Dispatcher recounts harrowing call from downed pilot

By Adam Armour/The Itawamba County Times

FULTON – On Feb. 14, at about 9:30 in the morning, Lisa Brown received a somewhat unusual phone call.
As a dispatcher for Itawamba County’s 911 system, Brown is accustomed to receiving all kinds of strange calls. But this one was even more off-kilter than normal.
“[The caller] was out of breath and gasping, ‘Plane crash; plane crash,’” Brown said. “I told him he was going to have to calm down, steady himself and take deep breaths.”

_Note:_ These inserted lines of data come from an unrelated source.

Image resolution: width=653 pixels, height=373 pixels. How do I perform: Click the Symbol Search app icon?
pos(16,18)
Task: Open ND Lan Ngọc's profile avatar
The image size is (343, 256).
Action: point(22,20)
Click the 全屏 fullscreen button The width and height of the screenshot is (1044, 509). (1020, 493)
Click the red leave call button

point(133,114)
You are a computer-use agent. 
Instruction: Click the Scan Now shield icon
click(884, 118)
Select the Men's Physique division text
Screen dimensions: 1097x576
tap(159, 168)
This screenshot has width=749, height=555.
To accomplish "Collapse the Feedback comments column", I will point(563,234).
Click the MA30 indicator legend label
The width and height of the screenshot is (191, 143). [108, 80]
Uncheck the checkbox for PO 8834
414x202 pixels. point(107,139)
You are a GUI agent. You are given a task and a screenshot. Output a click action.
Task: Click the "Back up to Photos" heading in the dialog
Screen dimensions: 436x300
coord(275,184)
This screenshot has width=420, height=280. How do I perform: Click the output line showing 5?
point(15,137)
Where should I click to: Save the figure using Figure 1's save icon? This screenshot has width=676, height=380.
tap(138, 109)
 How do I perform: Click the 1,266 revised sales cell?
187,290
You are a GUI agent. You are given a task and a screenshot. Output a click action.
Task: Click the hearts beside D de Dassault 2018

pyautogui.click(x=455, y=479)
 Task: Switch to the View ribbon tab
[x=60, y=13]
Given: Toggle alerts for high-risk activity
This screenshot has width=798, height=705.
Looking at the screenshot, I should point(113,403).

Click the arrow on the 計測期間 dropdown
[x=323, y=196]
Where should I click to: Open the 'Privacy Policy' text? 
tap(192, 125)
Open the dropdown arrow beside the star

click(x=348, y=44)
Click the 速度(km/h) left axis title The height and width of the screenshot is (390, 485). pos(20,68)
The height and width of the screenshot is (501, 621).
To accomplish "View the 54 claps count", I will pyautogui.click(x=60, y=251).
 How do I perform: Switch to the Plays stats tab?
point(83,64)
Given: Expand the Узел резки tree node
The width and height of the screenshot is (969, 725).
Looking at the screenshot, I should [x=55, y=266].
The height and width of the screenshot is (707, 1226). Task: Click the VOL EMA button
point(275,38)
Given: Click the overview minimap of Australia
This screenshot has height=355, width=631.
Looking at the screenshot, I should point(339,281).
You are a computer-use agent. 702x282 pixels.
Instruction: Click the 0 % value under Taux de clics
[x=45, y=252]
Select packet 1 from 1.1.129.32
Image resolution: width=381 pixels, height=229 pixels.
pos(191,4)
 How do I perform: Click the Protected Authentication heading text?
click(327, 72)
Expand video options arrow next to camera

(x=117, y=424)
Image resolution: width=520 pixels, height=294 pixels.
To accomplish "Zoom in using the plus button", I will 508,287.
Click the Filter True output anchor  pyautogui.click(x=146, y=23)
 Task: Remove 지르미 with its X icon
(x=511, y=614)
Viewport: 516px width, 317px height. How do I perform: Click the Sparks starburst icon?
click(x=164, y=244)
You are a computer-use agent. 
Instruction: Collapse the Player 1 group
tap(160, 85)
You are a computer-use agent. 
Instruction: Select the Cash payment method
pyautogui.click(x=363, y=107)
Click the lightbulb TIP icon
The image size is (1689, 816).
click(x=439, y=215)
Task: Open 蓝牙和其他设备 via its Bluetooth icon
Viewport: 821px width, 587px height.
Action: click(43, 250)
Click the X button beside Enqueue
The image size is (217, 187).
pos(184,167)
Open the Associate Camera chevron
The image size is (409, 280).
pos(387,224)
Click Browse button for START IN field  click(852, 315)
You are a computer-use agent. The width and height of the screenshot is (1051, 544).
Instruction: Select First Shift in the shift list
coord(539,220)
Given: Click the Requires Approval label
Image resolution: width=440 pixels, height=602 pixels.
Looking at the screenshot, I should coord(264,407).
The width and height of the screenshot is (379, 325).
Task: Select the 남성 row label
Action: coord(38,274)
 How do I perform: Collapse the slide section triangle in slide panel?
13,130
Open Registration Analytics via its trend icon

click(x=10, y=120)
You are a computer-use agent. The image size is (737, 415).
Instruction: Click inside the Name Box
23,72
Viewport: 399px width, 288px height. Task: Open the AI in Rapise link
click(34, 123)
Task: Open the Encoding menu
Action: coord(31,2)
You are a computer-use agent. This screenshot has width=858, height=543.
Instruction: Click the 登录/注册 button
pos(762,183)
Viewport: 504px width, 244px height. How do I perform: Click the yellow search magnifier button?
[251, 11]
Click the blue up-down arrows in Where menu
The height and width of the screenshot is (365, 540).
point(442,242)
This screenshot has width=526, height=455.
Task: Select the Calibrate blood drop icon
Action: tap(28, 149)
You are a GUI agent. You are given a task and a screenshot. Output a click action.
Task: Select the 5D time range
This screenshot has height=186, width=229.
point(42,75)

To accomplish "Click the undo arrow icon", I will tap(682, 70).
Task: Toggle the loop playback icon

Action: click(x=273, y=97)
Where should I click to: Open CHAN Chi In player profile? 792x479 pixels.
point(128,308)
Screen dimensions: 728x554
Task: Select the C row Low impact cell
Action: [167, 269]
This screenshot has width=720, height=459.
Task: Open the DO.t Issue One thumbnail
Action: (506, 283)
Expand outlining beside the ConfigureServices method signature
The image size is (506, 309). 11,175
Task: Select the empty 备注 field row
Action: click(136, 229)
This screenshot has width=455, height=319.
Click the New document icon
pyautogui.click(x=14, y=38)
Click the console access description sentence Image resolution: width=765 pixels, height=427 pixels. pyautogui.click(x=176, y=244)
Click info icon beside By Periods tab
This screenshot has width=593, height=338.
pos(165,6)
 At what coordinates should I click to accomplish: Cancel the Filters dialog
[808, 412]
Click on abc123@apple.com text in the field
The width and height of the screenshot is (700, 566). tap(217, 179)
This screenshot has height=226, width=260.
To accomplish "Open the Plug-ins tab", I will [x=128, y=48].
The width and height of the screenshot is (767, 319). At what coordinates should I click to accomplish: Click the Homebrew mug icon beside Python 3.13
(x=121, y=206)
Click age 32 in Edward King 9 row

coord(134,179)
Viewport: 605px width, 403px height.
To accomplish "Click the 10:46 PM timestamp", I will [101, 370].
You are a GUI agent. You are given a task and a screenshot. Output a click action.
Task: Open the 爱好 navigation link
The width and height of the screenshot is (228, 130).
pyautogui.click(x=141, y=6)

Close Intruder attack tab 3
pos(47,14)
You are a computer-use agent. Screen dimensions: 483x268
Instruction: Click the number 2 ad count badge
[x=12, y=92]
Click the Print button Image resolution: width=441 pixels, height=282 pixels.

The caller was 49-year-old Greg Huggins, who was piloting his single-engine Piper Saratoga aircraft en route from Florida to Olive Branch when his plane apparently ran out of gas, causing him to crash just off Lost Corners Road, near the Monroe County/Itawamba county line.
For the next three hours, Brown would stay in near constant contact with Huggins as police searched for his plane.
“He had no real idea where he was,” Brown said a few days after the event. “He thought he was about 13 miles south of Tupelo, which turned out to be true. But he didn’t know exactly where he had crashed.”
In order to determine just how bad Huggins’ situation was, Brown began to ask him a series of questions: Where he was flying from; where he was going; what type of plane he was flying; whether or not he could escape the plane.
Gradually, Huggins told her he was still in the cockpit of his plane, trapped and confused. When asked if he could define his surroundings, the pilot simply said, “Trees.” Asked if he was hurt, Huggins said, “Face.”
Brown said she felt like she was walking a thin line between needing to gather information from the injured pilot while also keeping from wasting his energy.
“I didn’t want to stress him out or make him talk too much,” she said. “He needed to save his breath. I didn’t know how bad he was hurt … I told him to try to give me one word answers to save his breath.
“He complied very well. He never got over-excited anymore. He was as calm as he could be in his situation.”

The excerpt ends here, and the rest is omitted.